Work task
Each line below must be printed again exactly.

Stored data
+-------+

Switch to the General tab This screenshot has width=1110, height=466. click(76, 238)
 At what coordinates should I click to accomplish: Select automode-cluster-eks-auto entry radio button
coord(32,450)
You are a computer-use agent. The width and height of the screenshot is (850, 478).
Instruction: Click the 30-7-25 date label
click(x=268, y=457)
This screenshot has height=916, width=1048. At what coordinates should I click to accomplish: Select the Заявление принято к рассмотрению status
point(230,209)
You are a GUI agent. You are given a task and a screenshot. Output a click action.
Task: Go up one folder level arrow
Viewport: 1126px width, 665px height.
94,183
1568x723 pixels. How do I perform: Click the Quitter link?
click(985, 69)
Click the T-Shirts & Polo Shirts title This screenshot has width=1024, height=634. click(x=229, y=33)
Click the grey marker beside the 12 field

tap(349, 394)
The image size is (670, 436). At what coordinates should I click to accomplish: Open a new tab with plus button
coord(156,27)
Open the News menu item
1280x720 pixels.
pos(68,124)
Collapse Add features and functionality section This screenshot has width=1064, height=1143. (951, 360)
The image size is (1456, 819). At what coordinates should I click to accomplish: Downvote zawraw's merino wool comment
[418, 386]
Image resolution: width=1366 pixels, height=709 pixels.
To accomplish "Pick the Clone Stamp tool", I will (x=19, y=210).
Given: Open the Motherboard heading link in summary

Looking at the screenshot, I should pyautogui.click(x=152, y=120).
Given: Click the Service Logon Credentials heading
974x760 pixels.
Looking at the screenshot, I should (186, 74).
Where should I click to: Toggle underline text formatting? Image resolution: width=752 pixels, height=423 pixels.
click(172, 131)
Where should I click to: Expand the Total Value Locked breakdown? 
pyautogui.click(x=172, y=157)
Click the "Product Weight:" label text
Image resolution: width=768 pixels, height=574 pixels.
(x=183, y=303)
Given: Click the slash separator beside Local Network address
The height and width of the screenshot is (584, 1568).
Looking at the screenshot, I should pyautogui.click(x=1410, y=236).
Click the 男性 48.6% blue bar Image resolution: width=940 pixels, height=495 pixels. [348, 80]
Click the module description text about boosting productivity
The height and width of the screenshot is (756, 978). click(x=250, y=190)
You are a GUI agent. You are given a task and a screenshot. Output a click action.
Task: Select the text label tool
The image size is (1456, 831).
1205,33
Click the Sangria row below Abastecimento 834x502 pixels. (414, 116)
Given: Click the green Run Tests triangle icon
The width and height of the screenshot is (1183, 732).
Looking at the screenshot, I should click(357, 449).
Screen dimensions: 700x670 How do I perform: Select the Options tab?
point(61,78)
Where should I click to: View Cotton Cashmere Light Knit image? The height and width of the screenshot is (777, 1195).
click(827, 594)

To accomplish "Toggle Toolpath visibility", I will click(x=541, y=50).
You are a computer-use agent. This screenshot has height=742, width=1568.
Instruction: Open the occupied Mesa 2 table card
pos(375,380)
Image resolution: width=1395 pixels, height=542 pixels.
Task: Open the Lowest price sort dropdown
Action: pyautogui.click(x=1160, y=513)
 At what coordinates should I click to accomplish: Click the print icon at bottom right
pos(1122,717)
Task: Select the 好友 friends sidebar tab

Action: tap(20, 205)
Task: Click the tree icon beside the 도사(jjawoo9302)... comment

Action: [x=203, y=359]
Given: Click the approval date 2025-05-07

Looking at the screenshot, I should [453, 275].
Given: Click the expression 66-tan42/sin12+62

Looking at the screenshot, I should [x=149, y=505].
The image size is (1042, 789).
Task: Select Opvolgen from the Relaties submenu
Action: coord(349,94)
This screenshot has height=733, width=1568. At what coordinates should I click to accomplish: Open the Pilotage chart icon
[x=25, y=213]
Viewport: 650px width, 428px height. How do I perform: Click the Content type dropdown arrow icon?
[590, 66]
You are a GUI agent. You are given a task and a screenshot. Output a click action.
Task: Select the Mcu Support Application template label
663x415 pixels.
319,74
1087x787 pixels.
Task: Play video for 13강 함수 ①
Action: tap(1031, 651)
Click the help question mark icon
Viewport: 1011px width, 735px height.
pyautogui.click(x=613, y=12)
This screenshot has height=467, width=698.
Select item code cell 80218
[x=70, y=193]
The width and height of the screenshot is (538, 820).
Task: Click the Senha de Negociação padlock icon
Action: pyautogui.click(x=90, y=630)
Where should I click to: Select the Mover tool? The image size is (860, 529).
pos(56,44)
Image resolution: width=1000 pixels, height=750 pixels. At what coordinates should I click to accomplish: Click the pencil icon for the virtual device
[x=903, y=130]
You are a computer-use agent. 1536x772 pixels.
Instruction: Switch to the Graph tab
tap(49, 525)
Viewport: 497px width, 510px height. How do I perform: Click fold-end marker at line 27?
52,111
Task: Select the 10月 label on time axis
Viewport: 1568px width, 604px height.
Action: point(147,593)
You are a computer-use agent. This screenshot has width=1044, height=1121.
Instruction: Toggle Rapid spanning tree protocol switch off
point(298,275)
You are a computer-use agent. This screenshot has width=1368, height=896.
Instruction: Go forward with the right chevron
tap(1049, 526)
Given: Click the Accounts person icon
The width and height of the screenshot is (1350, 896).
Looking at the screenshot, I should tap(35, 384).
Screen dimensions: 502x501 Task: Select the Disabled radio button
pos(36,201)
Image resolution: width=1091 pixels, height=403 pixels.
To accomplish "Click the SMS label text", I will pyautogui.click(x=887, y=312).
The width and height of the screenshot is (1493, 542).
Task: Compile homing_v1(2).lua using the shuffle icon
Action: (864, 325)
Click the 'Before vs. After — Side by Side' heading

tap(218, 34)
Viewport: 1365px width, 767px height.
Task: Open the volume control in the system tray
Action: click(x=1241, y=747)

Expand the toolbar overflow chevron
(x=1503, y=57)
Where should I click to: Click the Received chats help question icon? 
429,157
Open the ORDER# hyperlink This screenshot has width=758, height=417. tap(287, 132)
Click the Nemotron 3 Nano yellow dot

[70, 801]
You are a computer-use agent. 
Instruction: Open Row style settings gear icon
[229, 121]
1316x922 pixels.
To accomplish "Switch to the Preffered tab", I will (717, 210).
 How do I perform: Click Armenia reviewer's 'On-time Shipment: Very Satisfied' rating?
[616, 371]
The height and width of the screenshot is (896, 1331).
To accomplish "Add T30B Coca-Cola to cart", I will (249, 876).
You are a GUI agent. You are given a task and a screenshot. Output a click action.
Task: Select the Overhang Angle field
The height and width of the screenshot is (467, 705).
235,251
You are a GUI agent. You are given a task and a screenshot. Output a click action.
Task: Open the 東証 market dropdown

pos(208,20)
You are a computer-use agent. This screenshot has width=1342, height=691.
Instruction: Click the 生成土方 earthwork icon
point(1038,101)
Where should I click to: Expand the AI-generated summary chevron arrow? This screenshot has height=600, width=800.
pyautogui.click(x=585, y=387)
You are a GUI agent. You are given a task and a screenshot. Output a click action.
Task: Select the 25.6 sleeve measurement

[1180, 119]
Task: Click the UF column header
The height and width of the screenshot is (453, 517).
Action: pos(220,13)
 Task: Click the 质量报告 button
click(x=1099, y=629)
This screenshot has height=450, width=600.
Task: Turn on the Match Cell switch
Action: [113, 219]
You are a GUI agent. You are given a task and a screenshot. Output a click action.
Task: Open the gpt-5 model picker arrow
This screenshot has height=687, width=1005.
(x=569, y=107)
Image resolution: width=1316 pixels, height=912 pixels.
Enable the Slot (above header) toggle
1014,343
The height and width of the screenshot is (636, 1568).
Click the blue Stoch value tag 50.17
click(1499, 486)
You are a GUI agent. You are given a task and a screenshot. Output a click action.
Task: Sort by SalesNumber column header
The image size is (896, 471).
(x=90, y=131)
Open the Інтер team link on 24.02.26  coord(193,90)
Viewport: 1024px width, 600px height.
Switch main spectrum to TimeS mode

+-------+

Response below
Switch to the General tab This screenshot has width=1110, height=466. click(76, 238)
 At what coordinates should I click to accomplish: Select automode-cluster-eks-auto entry radio button
coord(32,450)
You are a computer-use agent. The width and height of the screenshot is (850, 478).
Instruction: Click the 30-7-25 date label
click(x=268, y=457)
This screenshot has height=916, width=1048. At what coordinates should I click to accomplish: Select the Заявление принято к рассмотрению status
point(230,209)
You are a GUI agent. You are given a task and a screenshot. Output a click action.
Task: Go up one folder level arrow
Viewport: 1126px width, 665px height.
94,183
1568x723 pixels. How do I perform: Click the Quitter link?
click(985, 69)
Click the T-Shirts & Polo Shirts title This screenshot has width=1024, height=634. click(x=229, y=33)
Click the grey marker beside the 12 field

tap(349, 394)
The image size is (670, 436). At what coordinates should I click to accomplish: Open a new tab with plus button
coord(156,27)
Open the News menu item
1280x720 pixels.
pos(68,124)
Collapse Add features and functionality section This screenshot has width=1064, height=1143. (951, 360)
The image size is (1456, 819). At what coordinates should I click to accomplish: Downvote zawraw's merino wool comment
[418, 386]
Image resolution: width=1366 pixels, height=709 pixels.
To accomplish "Pick the Clone Stamp tool", I will (x=19, y=210).
Given: Open the Motherboard heading link in summary

Looking at the screenshot, I should pyautogui.click(x=152, y=120).
Given: Click the Service Logon Credentials heading
974x760 pixels.
Looking at the screenshot, I should (186, 74).
Where should I click to: Toggle underline text formatting? Image resolution: width=752 pixels, height=423 pixels.
click(172, 131)
Where should I click to: Expand the Total Value Locked breakdown? 
pyautogui.click(x=172, y=157)
Click the "Product Weight:" label text
Image resolution: width=768 pixels, height=574 pixels.
(x=183, y=303)
Given: Click the slash separator beside Local Network address
The height and width of the screenshot is (584, 1568).
Looking at the screenshot, I should pyautogui.click(x=1410, y=236).
Click the 男性 48.6% blue bar Image resolution: width=940 pixels, height=495 pixels. [348, 80]
Click the module description text about boosting productivity
The height and width of the screenshot is (756, 978). click(x=250, y=190)
You are a GUI agent. You are given a task and a screenshot. Output a click action.
Task: Select the text label tool
The image size is (1456, 831).
1205,33
Click the Sangria row below Abastecimento 834x502 pixels. (414, 116)
Given: Click the green Run Tests triangle icon
The width and height of the screenshot is (1183, 732).
Looking at the screenshot, I should click(357, 449).
Screen dimensions: 700x670 How do I perform: Select the Options tab?
point(61,78)
Where should I click to: View Cotton Cashmere Light Knit image? The height and width of the screenshot is (777, 1195).
click(827, 594)

To accomplish "Toggle Toolpath visibility", I will click(x=541, y=50).
You are a computer-use agent. This screenshot has height=742, width=1568.
Instruction: Open the occupied Mesa 2 table card
pos(375,380)
Image resolution: width=1395 pixels, height=542 pixels.
Task: Open the Lowest price sort dropdown
Action: pyautogui.click(x=1160, y=513)
 At what coordinates should I click to accomplish: Click the print icon at bottom right
pos(1122,717)
Task: Select the 好友 friends sidebar tab

Action: tap(20, 205)
Task: Click the tree icon beside the 도사(jjawoo9302)... comment

Action: [x=203, y=359]
Given: Click the approval date 2025-05-07

Looking at the screenshot, I should [453, 275].
Given: Click the expression 66-tan42/sin12+62

Looking at the screenshot, I should [x=149, y=505].
The image size is (1042, 789).
Task: Select Opvolgen from the Relaties submenu
Action: coord(349,94)
This screenshot has height=733, width=1568. At what coordinates should I click to accomplish: Open the Pilotage chart icon
[x=25, y=213]
Viewport: 650px width, 428px height. How do I perform: Click the Content type dropdown arrow icon?
[590, 66]
You are a GUI agent. You are given a task and a screenshot. Output a click action.
Task: Select the Mcu Support Application template label
663x415 pixels.
319,74
1087x787 pixels.
Task: Play video for 13강 함수 ①
Action: tap(1031, 651)
Click the help question mark icon
Viewport: 1011px width, 735px height.
pyautogui.click(x=613, y=12)
This screenshot has height=467, width=698.
Select item code cell 80218
[x=70, y=193]
The width and height of the screenshot is (538, 820).
Task: Click the Senha de Negociação padlock icon
Action: pyautogui.click(x=90, y=630)
Where should I click to: Select the Mover tool? The image size is (860, 529).
pos(56,44)
Image resolution: width=1000 pixels, height=750 pixels. At what coordinates should I click to accomplish: Click the pencil icon for the virtual device
[x=903, y=130]
You are a computer-use agent. 1536x772 pixels.
Instruction: Switch to the Graph tab
tap(49, 525)
Viewport: 497px width, 510px height. How do I perform: Click fold-end marker at line 27?
52,111
Task: Select the 10月 label on time axis
Viewport: 1568px width, 604px height.
Action: point(147,593)
You are a computer-use agent. This screenshot has width=1044, height=1121.
Instruction: Toggle Rapid spanning tree protocol switch off
point(298,275)
You are a computer-use agent. This screenshot has width=1368, height=896.
Instruction: Go forward with the right chevron
tap(1049, 526)
Given: Click the Accounts person icon
The width and height of the screenshot is (1350, 896).
Looking at the screenshot, I should tap(35, 384).
Screen dimensions: 502x501 Task: Select the Disabled radio button
pos(36,201)
Image resolution: width=1091 pixels, height=403 pixels.
To accomplish "Click the SMS label text", I will pyautogui.click(x=887, y=312).
The width and height of the screenshot is (1493, 542).
Task: Compile homing_v1(2).lua using the shuffle icon
Action: (864, 325)
Click the 'Before vs. After — Side by Side' heading

tap(218, 34)
Viewport: 1365px width, 767px height.
Task: Open the volume control in the system tray
Action: click(x=1241, y=747)

Expand the toolbar overflow chevron
(x=1503, y=57)
Where should I click to: Click the Received chats help question icon? 
429,157
Open the ORDER# hyperlink This screenshot has width=758, height=417. tap(287, 132)
Click the Nemotron 3 Nano yellow dot

[70, 801]
You are a computer-use agent. 
Instruction: Open Row style settings gear icon
[229, 121]
1316x922 pixels.
To accomplish "Switch to the Preffered tab", I will (717, 210).
 How do I perform: Click Armenia reviewer's 'On-time Shipment: Very Satisfied' rating?
[616, 371]
The height and width of the screenshot is (896, 1331).
To accomplish "Add T30B Coca-Cola to cart", I will (249, 876).
You are a GUI agent. You are given a task and a screenshot. Output a click action.
Task: Select the Overhang Angle field
The height and width of the screenshot is (467, 705).
235,251
You are a GUI agent. You are given a task and a screenshot. Output a click action.
Task: Open the 東証 market dropdown

pos(208,20)
You are a computer-use agent. This screenshot has width=1342, height=691.
Instruction: Click the 生成土方 earthwork icon
point(1038,101)
Where should I click to: Expand the AI-generated summary chevron arrow? This screenshot has height=600, width=800.
pyautogui.click(x=585, y=387)
You are a GUI agent. You are given a task and a screenshot. Output a click action.
Task: Select the 25.6 sleeve measurement

[1180, 119]
Task: Click the UF column header
The height and width of the screenshot is (453, 517).
Action: pos(220,13)
 Task: Click the 质量报告 button
click(x=1099, y=629)
This screenshot has height=450, width=600.
Task: Turn on the Match Cell switch
Action: [113, 219]
You are a GUI agent. You are given a task and a screenshot. Output a click action.
Task: Open the gpt-5 model picker arrow
This screenshot has height=687, width=1005.
(x=569, y=107)
Image resolution: width=1316 pixels, height=912 pixels.
Enable the Slot (above header) toggle
1014,343
The height and width of the screenshot is (636, 1568).
Click the blue Stoch value tag 50.17
click(1499, 486)
You are a GUI agent. You are given a task and a screenshot. Output a click action.
Task: Sort by SalesNumber column header
The image size is (896, 471).
(x=90, y=131)
Open the Інтер team link on 24.02.26  coord(193,90)
Viewport: 1024px width, 600px height.
Switch main spectrum to TimeS mode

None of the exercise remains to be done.